Nelle pagine del Cervello tutti questi personaggi si immobilizzano, si rapprendono, perdono i loro succhi vitali, si trasformano in figure simboliche, diventano carte dei tarocchi.
Ma si sciolgono, si rianimano nel canto. Le arie... Voci, solo voci: basso, baritono, tenore, contralto...
Chi sono l'ambiguo Arcularis (forse Auricularis, poiché di tutti i sensi gli è rimasto l'udito) e l'insinuante Krajlevic (kralj = "re", ma kraja = "furto" in sloveno)? Sarastro e Monostatos? O piuttosto Otello e Jago? Faust e Mefistofele? E Arne, tenore di grazia come lo sciocco Don Ottavio o il detestabile Pinkerton, che accusa Marion di aver abortito, con frasi odiose: "Perché l'hai fatto?", "A me non hai pensato...", fino alla classica "Avremmo potuto tenerlo...". E Bonaldo, eterno prigioniero di recitativi di bassissima lega (le sigarette, i fiammiferi, "è aperta la cucina?", "Vuole un pezzo di cioccolata - contro la depressione?").
E adesso parliamo di Marion, alla quale consacrerò più spazio, come si addice ad un sito di donne come MeDea.
Quando Pino Longo parla delle donne, non è certo per sentito dire. Le vogliose attempate affittacamere, le bionde e croccanti (nel senso di à croquer) cameriere che rivaleggiano in seduzione con la barista di Joyce (quella che faceva schioccare la giarrettiera, ricordate?), le infermiere disponibili fasciate nei camici... le vestaglie che si schiudono, i velluti, la pelle venata d'azzurro, i capelli ramati... insomma, non c'è che dire: circola l'eros.
Qui però... Nella sacrificale Marion si incarnano tutte le Margherite, le Leonore, le Cio-cio-san, vittime della follía degli uomini. Ma il corpo non c'è.
D'accordo, Pino, l'attrice che l'incarnava a teatro sarà stata indubbiamente molto bella, ma qui io vedo solo una ragazza, colpevolizzata e colpevolizzante, che reagisce come un'istitutrice svizzera alle (senza dubbio maldestre ma pur sempre) avances di Bonaldo e si fa carico di tutti i mali del mondo, di tutte le cose "mal riuscite".

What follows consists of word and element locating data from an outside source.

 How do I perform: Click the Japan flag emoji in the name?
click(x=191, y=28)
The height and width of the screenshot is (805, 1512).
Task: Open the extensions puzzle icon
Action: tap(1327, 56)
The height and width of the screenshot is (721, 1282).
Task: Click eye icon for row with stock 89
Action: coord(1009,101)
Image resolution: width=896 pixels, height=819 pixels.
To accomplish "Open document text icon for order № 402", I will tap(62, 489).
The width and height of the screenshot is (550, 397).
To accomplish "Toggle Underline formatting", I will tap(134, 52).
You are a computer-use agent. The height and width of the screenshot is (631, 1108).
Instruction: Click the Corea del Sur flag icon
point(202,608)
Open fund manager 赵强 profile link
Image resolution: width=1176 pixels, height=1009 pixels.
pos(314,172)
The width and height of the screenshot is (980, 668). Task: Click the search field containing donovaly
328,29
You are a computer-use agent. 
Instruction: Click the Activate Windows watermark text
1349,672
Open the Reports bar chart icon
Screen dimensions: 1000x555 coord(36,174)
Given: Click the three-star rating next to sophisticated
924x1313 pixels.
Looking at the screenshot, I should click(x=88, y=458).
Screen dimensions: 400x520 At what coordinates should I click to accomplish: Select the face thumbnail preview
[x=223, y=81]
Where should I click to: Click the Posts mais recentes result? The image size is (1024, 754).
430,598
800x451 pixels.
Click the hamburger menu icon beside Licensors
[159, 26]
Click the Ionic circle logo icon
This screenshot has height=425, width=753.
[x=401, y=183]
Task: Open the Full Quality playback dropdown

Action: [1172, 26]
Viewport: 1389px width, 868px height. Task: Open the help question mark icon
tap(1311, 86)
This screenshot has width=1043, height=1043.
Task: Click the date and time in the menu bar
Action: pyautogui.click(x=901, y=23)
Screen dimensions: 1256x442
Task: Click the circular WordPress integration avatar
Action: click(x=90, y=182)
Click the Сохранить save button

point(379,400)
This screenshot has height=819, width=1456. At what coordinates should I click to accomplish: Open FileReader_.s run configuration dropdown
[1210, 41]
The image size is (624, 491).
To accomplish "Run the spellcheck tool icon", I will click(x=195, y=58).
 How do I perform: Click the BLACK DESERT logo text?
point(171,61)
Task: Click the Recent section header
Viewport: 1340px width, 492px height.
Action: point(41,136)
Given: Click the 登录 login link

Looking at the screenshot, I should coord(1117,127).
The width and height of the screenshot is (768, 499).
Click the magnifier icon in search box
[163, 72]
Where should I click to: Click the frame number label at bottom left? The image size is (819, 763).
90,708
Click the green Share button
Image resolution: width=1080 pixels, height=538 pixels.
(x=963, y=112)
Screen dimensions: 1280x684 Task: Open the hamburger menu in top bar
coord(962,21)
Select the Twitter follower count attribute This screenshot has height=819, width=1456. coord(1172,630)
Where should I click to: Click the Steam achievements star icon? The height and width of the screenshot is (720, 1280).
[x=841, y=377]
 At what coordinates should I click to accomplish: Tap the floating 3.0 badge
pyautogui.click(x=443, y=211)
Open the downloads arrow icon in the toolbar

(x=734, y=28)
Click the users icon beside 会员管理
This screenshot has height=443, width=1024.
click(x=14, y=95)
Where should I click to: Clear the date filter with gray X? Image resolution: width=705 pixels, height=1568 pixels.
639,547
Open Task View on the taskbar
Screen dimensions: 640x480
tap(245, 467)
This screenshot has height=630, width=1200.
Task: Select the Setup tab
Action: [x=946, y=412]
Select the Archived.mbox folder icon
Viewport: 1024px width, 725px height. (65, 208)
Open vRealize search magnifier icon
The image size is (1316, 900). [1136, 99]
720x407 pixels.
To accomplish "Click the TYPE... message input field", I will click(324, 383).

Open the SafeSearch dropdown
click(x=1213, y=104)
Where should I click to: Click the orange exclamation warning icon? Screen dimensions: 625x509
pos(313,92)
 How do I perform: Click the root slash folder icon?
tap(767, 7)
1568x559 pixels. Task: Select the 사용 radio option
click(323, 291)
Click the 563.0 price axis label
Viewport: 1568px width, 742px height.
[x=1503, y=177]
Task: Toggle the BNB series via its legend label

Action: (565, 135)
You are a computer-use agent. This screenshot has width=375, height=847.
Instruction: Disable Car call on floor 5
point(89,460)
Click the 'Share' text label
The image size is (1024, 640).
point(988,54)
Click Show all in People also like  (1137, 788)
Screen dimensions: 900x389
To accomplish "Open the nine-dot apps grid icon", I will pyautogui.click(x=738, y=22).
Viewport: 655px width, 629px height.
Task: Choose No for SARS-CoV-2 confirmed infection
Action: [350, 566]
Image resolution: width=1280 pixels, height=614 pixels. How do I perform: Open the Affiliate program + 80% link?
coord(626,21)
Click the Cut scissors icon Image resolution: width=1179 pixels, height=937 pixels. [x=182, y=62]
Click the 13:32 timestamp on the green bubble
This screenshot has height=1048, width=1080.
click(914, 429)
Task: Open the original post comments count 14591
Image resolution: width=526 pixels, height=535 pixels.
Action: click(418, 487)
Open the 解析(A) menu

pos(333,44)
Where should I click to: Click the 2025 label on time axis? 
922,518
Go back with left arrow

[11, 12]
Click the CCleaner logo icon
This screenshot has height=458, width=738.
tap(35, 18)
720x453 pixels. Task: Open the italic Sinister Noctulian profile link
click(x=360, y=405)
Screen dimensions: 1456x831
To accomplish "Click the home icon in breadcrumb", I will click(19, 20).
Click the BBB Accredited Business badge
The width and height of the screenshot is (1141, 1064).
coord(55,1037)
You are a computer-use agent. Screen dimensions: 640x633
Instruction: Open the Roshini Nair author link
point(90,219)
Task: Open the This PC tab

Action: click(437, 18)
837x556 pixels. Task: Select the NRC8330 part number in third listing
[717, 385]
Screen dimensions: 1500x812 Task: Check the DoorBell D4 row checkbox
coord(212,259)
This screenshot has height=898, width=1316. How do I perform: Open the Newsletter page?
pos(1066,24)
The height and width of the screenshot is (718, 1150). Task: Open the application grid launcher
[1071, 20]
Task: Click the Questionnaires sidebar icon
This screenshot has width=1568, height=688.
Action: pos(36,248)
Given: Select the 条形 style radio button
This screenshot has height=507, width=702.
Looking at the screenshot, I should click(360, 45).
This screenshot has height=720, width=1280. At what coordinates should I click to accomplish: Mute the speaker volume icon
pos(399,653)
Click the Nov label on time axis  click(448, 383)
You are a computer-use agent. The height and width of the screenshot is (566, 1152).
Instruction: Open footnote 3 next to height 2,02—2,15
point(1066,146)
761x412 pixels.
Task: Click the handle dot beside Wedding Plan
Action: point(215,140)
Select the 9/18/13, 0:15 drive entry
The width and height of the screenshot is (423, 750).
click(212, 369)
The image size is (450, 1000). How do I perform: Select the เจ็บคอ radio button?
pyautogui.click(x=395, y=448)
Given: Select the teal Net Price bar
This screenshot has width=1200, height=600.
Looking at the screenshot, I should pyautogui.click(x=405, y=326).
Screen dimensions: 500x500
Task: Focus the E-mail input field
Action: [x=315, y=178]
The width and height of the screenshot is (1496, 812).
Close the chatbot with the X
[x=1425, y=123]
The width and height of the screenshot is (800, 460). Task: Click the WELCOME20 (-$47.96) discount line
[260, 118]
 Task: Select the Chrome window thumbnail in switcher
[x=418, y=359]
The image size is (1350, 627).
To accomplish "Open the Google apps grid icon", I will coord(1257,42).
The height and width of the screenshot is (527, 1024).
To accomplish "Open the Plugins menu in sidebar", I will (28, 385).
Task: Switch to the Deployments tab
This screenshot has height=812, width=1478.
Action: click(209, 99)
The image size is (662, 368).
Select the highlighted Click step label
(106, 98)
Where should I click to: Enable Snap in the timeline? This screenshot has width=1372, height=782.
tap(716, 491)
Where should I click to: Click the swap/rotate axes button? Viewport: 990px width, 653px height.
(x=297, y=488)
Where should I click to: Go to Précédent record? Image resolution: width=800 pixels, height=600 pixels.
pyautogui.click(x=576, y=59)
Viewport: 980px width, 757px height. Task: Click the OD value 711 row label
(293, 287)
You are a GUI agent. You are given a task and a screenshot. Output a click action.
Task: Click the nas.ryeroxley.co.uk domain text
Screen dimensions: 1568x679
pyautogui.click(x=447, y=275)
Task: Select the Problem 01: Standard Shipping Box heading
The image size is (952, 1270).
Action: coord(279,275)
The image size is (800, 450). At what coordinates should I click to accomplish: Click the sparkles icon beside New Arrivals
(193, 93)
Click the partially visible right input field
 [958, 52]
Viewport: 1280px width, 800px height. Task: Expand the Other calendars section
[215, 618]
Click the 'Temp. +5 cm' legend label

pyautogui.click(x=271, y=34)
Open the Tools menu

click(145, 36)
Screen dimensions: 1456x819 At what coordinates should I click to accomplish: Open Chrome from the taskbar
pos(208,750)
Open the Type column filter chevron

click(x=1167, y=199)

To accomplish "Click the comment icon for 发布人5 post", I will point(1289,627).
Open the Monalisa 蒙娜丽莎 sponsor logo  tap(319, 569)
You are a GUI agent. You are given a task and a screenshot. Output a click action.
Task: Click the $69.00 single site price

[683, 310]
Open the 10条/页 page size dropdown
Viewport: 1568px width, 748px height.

Questa immensa pietà generalizzata, questa empatía all'ennesima potenza per "la carne del mondo" si estende purtroppo anche all'abominevole padre (e qui io, in questa mia faziosa e irriverente ricognizione, avrei voluto molto più Tosca che Desdemona). Alla fine del dramma, quando finalmente ha luogo (è l'unica cosa che succede) l'incontro con la figlia, Arcularis finge di non riconoscerla, ma non solo: la costringe ad autoannientarsi (e forse lei ne aveva la vocazione) riducendola a voce recitante di un improbabile bollettino del mare: "calma di vento... forti rovesci... burrasche in corso sul mar di Levante..."
Il mare. Su tutte le voci, possente come un maëlstrom wagneriano, la voce del mare copre le insulse chiacchiere e si esalta nel coro aurorale dell'inizio, che si ripete alla fine:
Il mare! Il mare! Dal mare siamo venuti,
ci trasciniamo sulla terra, aneliamo al cielo,
il fuoco ci consuma!
"O terra, addío; addío, valle di pianti..."
Ma come lasceremo questa valle di pianti se l'astronave non c'è più?